Some detailed issues: (1) How is the "iterative refine" in L88 performed? The mechanism here lacks detailed explanation and clarification. (2) The dataset proposed in the paper only focuses on facial images, so it would be more accurate for the paper's title to focus on "facial image."

[1] Guillaro, Fabrizio, et al. "Trufor: Leveraging all-round clues for trustworthy image forgery detection and localization." Proceedings of the IEEE/CVF conference on computer vision and pattern recognition. 2023. [2] Ma, Xiaochen, et al. "Iml-vit: Image manipulation localization by vision transformer." arXiv preprint arXiv:2307.14863 (2023). [3] Liu, Xiaohong, et al. "PSCC-Net: Progressive spatio-channel correlation network for image manipulation detection and localization." IEEE Transactions on Circuits and Systems for Video Technology 32.11 (2022): 7505-7517.

问题

See Weaknesses.

评论
  1. Manual Annotation Accuracy: We recognize the challenge of annotating highly realistic tampered images that might not be easily detectable by the human eye. This feedback underscores the importance of enhancing our quality control processes to ensure annotation accuracy, even in cases that are visually challenging.

  2. Annotated Data Examples: You’re absolutely right that additional annotation examples could help readers better understand the data. This is something we’ll make sure to address in future versions.

  3. Dataset Generalizability: We understand your concerns regarding the use of only three generative models and the impact on dataset generalizability. This is a valuable point that we will consider as we plan to extend the dataset to cover a broader range of tampering techniques, ultimately aiming for better robustness on unseen data.

  4. Comparative Forgery Localization Methods: We appreciate your suggestion to compare our method with established forgery localization approaches such as TruFor, IML-ViT, and PSCC-Net. Including such comparisons will undoubtedly help to position our model’s performance within the context of current research and highlight its capabilities in forgery localization.

  5. Fairness of Model Performance Comparisons (Table 2): Your comments on the fairness of performance comparisons and the need for additional analysis of performance disparities are well-taken. This feedback will guide us in clarifying our experimental settings and providing a more thorough analysis in future versions.

  6. Robustness Analysis: Your suggestion for robustness testing by subjecting tampered images to degradation operations is especially insightful for real-world applications. We recognize the value of this analysis and will explore methods to assess the model’s resilience under various conditions.

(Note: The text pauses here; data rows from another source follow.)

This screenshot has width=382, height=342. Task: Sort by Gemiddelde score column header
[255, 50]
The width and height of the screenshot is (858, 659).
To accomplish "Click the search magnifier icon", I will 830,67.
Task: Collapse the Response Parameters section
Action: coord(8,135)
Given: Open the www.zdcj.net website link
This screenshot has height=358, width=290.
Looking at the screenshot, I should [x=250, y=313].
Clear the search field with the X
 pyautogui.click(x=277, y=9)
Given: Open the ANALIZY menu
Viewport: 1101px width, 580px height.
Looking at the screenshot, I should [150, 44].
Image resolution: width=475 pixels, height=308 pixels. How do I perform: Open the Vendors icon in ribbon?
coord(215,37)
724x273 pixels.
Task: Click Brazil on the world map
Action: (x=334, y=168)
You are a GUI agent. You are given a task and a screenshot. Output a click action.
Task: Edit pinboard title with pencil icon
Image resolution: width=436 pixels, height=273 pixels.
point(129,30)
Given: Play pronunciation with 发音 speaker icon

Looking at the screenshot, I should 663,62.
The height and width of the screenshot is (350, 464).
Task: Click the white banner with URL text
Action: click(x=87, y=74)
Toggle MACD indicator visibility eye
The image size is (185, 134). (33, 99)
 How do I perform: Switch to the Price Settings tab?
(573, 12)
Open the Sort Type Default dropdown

Thank you again for your thoughtful and detailed feedback, which has provided us with valuable direction for refining our approach.

撤稿通知

We would like to formally withdraw our submission from consideration. We appreciate the valuable feedback and insights provided by the reviewers, which have offered significant guidance for refining our work. Thank you to the reviewers and organizers for the time and effort invested in evaluating our submission.